**** Material provided

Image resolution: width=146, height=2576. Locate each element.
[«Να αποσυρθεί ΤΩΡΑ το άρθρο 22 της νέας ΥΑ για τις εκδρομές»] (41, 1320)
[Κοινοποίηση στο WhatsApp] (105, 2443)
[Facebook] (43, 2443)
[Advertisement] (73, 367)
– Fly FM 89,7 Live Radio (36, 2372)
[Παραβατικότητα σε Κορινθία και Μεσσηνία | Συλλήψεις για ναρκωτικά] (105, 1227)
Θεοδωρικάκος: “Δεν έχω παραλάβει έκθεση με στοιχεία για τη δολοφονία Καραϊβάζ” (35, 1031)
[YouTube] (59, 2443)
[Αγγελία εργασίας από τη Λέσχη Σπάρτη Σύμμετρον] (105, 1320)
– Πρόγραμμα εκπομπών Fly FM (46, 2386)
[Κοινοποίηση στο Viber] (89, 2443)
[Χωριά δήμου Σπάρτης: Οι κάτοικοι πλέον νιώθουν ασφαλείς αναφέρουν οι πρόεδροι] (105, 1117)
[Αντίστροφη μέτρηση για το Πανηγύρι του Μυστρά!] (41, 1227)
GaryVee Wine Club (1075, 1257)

********
**** Material provided

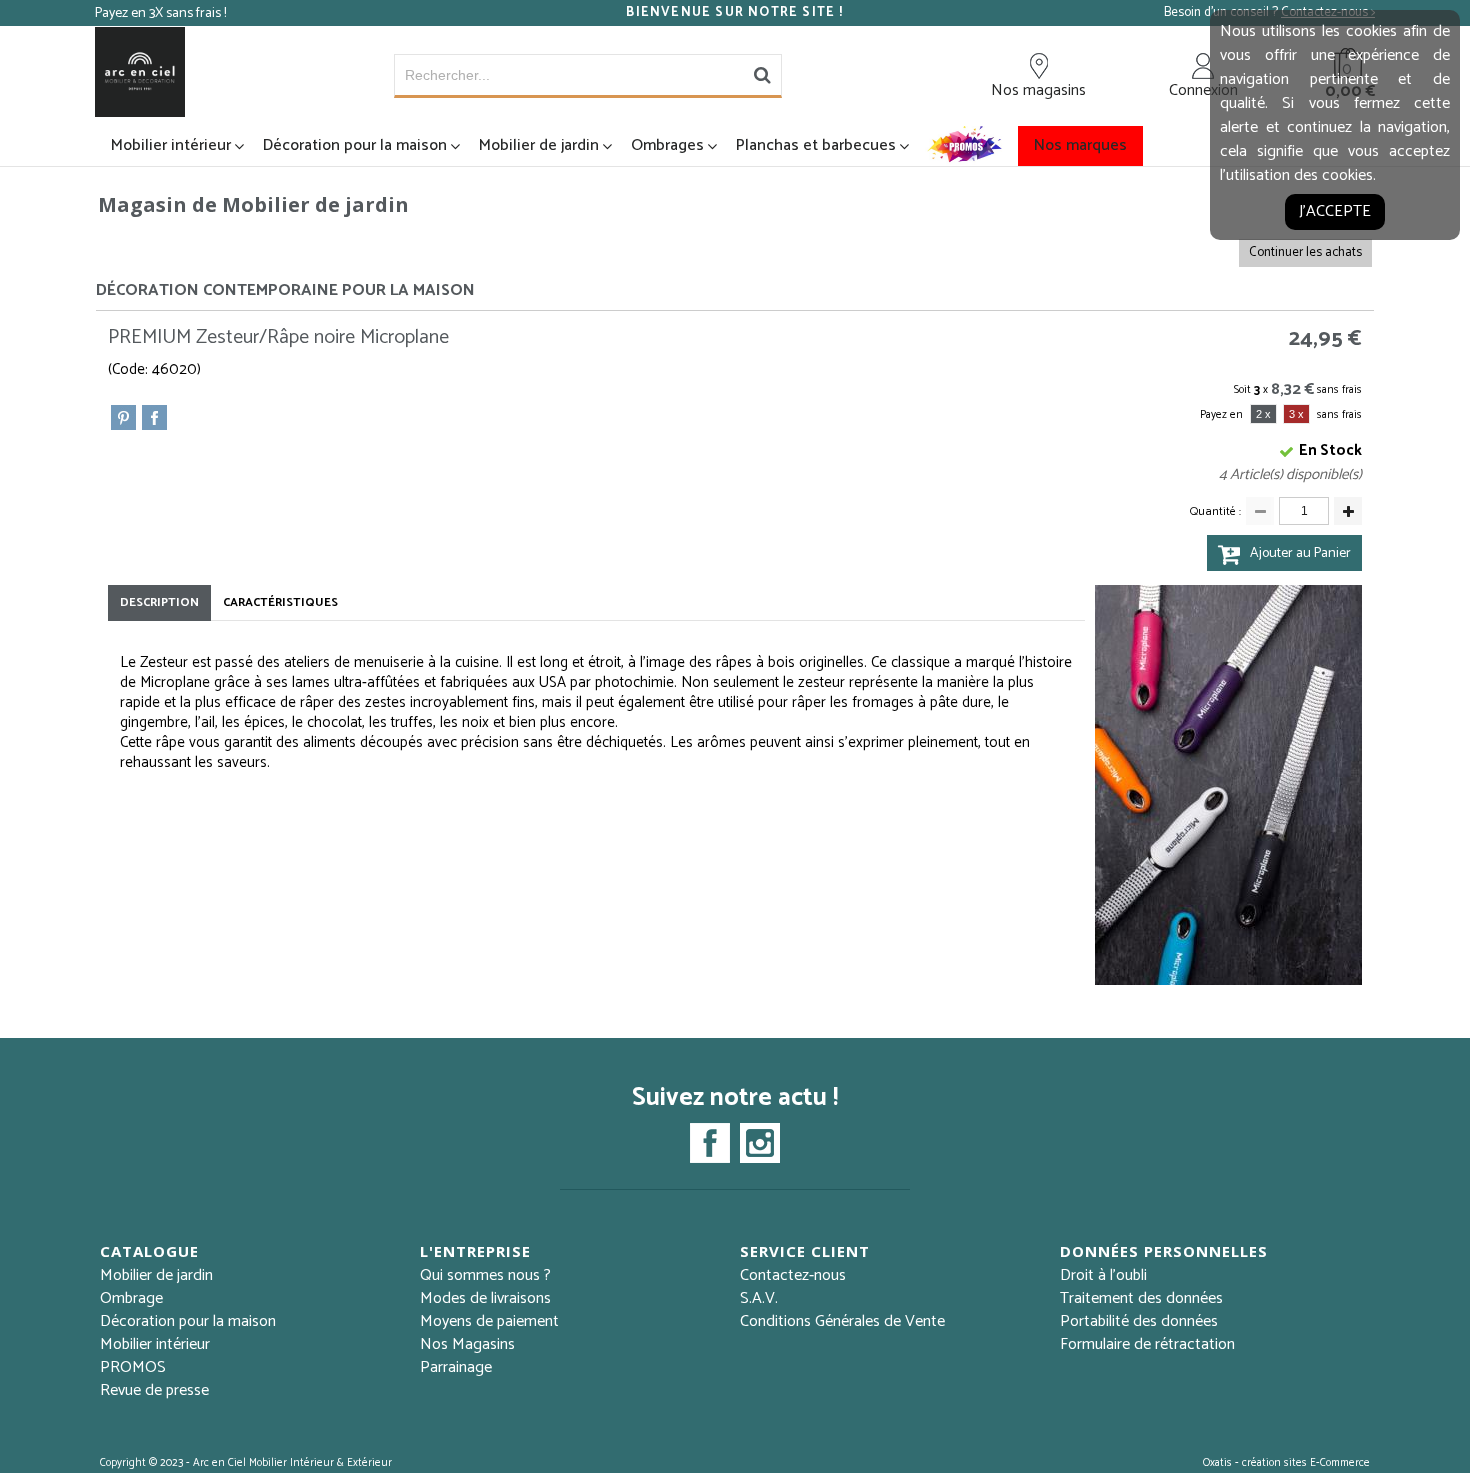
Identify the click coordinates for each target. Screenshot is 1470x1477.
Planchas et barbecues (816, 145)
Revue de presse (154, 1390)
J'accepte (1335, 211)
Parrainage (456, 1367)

********
**** Material provided

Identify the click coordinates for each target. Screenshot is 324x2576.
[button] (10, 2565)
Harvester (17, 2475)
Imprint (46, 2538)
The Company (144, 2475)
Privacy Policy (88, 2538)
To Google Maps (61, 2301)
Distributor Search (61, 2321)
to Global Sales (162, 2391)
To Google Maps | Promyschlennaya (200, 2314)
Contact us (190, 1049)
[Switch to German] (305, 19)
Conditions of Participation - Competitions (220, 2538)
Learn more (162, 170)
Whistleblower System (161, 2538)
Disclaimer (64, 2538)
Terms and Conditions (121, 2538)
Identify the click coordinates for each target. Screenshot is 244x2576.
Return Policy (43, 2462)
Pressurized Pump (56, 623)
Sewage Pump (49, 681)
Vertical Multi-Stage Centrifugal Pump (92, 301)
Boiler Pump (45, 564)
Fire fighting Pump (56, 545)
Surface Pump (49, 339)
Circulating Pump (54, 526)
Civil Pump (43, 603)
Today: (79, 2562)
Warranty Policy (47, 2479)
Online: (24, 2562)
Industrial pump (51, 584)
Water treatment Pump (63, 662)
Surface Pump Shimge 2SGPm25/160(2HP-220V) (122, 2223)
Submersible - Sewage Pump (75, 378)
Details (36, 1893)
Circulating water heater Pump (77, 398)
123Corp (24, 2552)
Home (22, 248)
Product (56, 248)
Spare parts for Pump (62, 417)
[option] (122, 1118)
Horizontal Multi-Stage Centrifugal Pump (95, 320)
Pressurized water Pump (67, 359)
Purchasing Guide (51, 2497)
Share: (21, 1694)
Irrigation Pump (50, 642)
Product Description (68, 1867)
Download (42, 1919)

********

> _Action item_:
In the data above, find the line with "Horizontal Multi-Stage Centrifugal" and the line with "Download (42, 1919)". Retype both, plus every line between them, exactly.

> _Written answer_:
Horizontal Multi-Stage Centrifugal Pump (95, 320)
Pressurized water Pump (67, 359)
Purchasing Guide (51, 2497)
Share: (21, 1694)
Irrigation Pump (50, 642)
Product Description (68, 1867)
Download (42, 1919)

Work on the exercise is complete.